DCU research reveals challenges of school closures on children with autism
In addition, over two-thirds of children engaged in new Covid related behaviours during this period such as refusing to leave the family home, a new fear of death, excessive handwashing and hygiene routines, and an obsession with news coverage of the pandemic.
The findings are part of an ongoing investigation led by Dr. Sinéad Smyth in the School of Psychology in DCU’s Faculty of Science and Health, that looks at the current and long term impacts of Covid-19 related restrictions on children with autism and their families.
This is the second report of the Autism Specific Transition Resources (T-Res) study and followed on from a study of the early days of the pandemic by focusing on the period from September 2020 to February 2021, as schools reopened and then shut again as the country went into a third lockdown. However, when compared with the first piece of research, this second report found a return to school a far smoother transition for children and their families, with a third finding the experience far more positive than in previous years.
“The return to school in September 2020 was bound to be tricky for children with autism and their families but was really well managed by the schools. One third of children found that the preparations made the return to school smoother than in other academic years despite the length of time out of that routine. However, the impacts of the first and second school closures can be seen in the behaviours of children including more refusing to go to school once it reopened as well as declines in skills during the school closures,” said Dr. Smyth. “We also know that this has impacted on parents. Parenting stress can generally be higher in parents of autistic children relative to other parent groups and this was seen in our respondents, the majority of whom - 94%- were mothers.”
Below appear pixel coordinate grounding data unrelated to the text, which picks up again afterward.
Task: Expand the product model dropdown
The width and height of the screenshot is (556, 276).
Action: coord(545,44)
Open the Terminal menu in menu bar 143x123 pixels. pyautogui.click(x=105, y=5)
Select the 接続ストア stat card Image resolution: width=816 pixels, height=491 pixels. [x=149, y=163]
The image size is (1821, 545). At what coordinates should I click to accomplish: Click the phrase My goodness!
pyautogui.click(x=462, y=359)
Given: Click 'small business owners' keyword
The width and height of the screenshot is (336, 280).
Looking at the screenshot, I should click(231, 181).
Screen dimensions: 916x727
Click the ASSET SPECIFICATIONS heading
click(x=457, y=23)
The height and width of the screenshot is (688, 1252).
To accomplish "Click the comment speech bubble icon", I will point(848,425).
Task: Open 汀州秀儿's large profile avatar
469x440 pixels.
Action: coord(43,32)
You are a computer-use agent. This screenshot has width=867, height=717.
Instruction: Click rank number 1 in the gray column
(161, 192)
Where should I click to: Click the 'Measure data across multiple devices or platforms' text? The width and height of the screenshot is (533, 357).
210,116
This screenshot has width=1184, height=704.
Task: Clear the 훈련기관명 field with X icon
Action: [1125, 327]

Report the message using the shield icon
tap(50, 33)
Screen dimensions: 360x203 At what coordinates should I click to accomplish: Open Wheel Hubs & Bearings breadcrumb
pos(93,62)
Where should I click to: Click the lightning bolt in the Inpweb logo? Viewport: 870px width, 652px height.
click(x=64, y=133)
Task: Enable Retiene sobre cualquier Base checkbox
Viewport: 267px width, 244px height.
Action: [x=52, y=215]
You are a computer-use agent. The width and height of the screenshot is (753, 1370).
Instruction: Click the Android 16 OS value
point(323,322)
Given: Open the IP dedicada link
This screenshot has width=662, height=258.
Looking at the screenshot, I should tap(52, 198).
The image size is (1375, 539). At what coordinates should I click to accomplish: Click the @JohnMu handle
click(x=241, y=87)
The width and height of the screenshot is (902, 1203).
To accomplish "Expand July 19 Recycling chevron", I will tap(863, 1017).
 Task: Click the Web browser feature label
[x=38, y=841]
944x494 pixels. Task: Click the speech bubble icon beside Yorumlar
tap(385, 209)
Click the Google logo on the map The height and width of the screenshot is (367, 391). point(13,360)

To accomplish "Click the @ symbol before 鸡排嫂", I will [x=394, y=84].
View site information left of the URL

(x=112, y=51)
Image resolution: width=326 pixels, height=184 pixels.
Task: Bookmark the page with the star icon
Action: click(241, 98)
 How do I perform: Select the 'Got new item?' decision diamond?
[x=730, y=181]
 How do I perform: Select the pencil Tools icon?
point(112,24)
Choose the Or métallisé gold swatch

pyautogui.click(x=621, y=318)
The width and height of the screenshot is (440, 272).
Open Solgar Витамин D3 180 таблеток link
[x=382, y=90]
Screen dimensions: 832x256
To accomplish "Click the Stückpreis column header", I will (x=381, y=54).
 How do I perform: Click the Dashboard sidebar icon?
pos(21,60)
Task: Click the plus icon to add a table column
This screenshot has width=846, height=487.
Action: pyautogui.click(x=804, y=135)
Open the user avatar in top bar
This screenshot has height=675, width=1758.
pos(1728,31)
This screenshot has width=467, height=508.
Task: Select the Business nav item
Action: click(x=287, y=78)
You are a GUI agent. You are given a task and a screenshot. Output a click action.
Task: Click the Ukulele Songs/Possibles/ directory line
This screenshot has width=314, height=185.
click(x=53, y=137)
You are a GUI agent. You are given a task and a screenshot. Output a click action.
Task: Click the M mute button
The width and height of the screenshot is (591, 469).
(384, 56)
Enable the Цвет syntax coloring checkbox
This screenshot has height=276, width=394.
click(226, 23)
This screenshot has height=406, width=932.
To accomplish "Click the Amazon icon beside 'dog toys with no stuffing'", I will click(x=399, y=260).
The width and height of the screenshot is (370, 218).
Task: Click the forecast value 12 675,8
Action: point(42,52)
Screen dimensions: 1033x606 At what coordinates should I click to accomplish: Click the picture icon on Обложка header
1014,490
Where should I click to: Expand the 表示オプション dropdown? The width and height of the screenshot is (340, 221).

The research, which surveyed 85 parents of 98 children aged 18 and under, highlights the strain of restrictions on behaviour, skills and abilities. Anxiety was the most prevalent issue raised by half of all parents surveyed. Issues around routine and sleep were raised by 36.8% of participants while emotional regulation was a problem in almost a third - 30.8% - of children.
“Difficulty in regulating emotion increased for many children. For some this meant increases in behaviours like acting out physically toward others or the environment as well as engaging in self-injury” added Dr. Smyth. “I am also keen to acknowledge an increase in skills in nearly 30% of children, particularly in relation to daily living routines and behaviour, perhaps due to the extra time spent at home. However positive this is, a decline in skills was reported by the majority.
But it is clear from these findings that children and their parents are experiencing a multitude of unique challenges, as a result of the pandemic restrictions, continuous uncertainty amid imposition, relaxation and re-imposition of restrictions and closures.”
Key findings from the school period September 2020 to February 2021
- Parents of 73% of students reported their children faced specific challenges in the weeks leading up to and after the return to school.
- The most prevalent issues or challenges for children revolved around routine and sleep and emotional regulation.
- Children faced an increased difficulty in understanding and adhering to social distancing and public health guidelines.
- An overall decline in skills and abilities was reported for 63.3% of children.
- However, improvements in skills and abilities were reported in almost 30% of children.
- A deterioration in anxiety levels was observed in almost 13% of children.
- Daily living skills and toileting declined in almost 21% of students while routine and sleep problems were observed in over 23% of children.